« Nouvelle cordée » : vers la fin du chômage longue durée ?
Comment une poignée de chômeurs longue durée retrouvent confiance en eux grâce à un nouveau dispositif d’aide à l’emploi. Dans « Nouvelle cordée », son nouveau documentaire, Marie-Monique Robin raconte leur renaissance avec pudeur et émotion. Sortie le 20 novembre.
Le chômage de longue durée est-il une fatalité ? En France, ce fléau frappait 3,8 % des actifs en 2018 (d’après l’INSEE). Et malgré d’innombrables essais, pas franchement couronnés de succès, les pouvoirs publics n’ont pas renoncé à l’éradiquer.
Dernière tentative en date : le dispositif Territoire zéro chômeur de longue durée (TZCLD). Une loi votée à l’unanimité à l’Assemblée nationale en 2016 a prévu son expérimentation pour une durée de cinq ans, dans dix communes de France.
La ville de Mauléon, aux confins des Deux-Sèvres, s’est portée volontaire pour le tester sur son territoire. Et elle a bien l’intention de prouver qu’il fonctionne.
Pendant trois ans, à raison de quatre jours tous les trois mois, la réalisatrice Marie-Monique Robin, auteure d’une enquête fouillée sur Monsanto, a filmé toutes les étapes de cette aventure entrepreneuriale d’un nouveau genre, se nourrissant des témoignages des hommes et des femmes qui y ont participé. Elle en a tiré un nouveau documentaire, « Nouvelle cordée ».
Entreprise à but d’emploi
Comment fonctionne le TZCLD ? C’est assez simple : une Entreprise à but d’emploi (EBE) reçoit de l’État le montant des indemnités que toucherait un chômeur, environ 18 000 euros par an. Avec cette somme, l’EBE finance son embauche en CDI au SMIC, soit 22 000 euros par an. À charge pour elle de payer les 4000 euros restants avec le chiffre d’affaires qu’elle va ensuite réaliser.
À Mauléon, l’EBE, fondée par Thierry Pain, un ancien DRH, s’appelle l’ESIAM (pour Entreprise solidaire d’initiative et d’action du Grand Mauléon). Elle est hébergée dans des locaux que la ville a mis à sa disposition, et qu’elle commencera par restaurer.
Le film suit la sortie du chômage des huit premiers salariés de Mauléon et leur embauche par l’ESIAM. Certains se trouvaient hors du marché de l’emploi depuis plusieurs années, suite à des accidents de la vie. Au moment de leur entretien d’embauche, ils portent sur eux les stigmates du doute et de la perte d’estime de soi. Et pourtant, face à la caméra, leur détermination à se saisir de cette opportunité ne fait aucun doute.

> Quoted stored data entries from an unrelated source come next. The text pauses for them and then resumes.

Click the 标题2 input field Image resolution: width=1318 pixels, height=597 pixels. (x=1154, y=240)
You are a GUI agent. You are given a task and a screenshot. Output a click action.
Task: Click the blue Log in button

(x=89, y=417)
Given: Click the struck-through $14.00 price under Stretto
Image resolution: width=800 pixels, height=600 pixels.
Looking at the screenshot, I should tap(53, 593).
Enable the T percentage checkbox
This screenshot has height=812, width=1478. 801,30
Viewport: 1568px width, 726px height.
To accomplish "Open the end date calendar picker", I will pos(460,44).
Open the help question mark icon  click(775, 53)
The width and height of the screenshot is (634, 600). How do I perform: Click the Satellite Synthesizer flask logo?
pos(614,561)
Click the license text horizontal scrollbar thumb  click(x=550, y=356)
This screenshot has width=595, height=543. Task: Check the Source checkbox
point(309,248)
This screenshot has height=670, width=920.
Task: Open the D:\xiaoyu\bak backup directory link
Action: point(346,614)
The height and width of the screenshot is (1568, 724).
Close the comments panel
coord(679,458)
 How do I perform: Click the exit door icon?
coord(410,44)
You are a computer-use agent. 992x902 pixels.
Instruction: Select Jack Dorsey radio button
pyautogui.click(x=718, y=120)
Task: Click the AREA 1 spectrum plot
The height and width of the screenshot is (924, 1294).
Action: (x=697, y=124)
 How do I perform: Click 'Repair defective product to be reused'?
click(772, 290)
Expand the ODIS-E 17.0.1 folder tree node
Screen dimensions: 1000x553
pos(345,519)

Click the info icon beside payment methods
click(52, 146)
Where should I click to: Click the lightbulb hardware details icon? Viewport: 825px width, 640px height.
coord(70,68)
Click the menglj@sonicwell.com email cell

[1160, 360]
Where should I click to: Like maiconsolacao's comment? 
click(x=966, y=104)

Peu à peu ils se transforment, comme s’ils renaissaient. Ils reprennent confiance en eux, ils gagnent en estime et en expérience, et cette transformation se voit jusque dans leur aspect physique : mieux coiffés, mieux vêtus, souriants et épanouis.
En quête de besoins non satisfaits
Quant à l’ESIAM, elle part en quête d’activités, des « besoins non satisfaits », à leur confier. Le développement durable est un gisement : tri et valorisation de portes et fenêtres issues de la rénovation, collecte de matériaux en entreprises… D’autres activités concernent un périmètre non concurrentiel : espaces verts, tourisme rural…
D’autres enfin s’approchent d’activités relevant du secteur public : réouverture d’une boulangerie, services de conciergerie… L’idée étant non pas de concurrencer des entreprises du territoire, mais de venir en soutien à de petits chantiers.
Deux ans plus tard, le succès semble au rendez-vous : l’ESIAM a embauché 67 chômeurs de longue durée, et elle a atteint un quasi-équilibre financier. Même Pôle Emploi note une nette diminution du chômage dans la commune.
L’expérimentation, si elle s’avère concluante dans les villes tests, doit être consacrée par une nouvelle loi, qui tarde à être mise à l’ordre du jour parlementaire. « Qu’est-ce qu’on attend ? » [pour généraliser le dispositif], s’interroge Marie-Monique Robin en conclusion, allusion à l’un de ses précédents documentaires.
Nouvelle cordée, un film documentaire de Marie-Monique Robin, sortie en salle le 20 novembre 2019.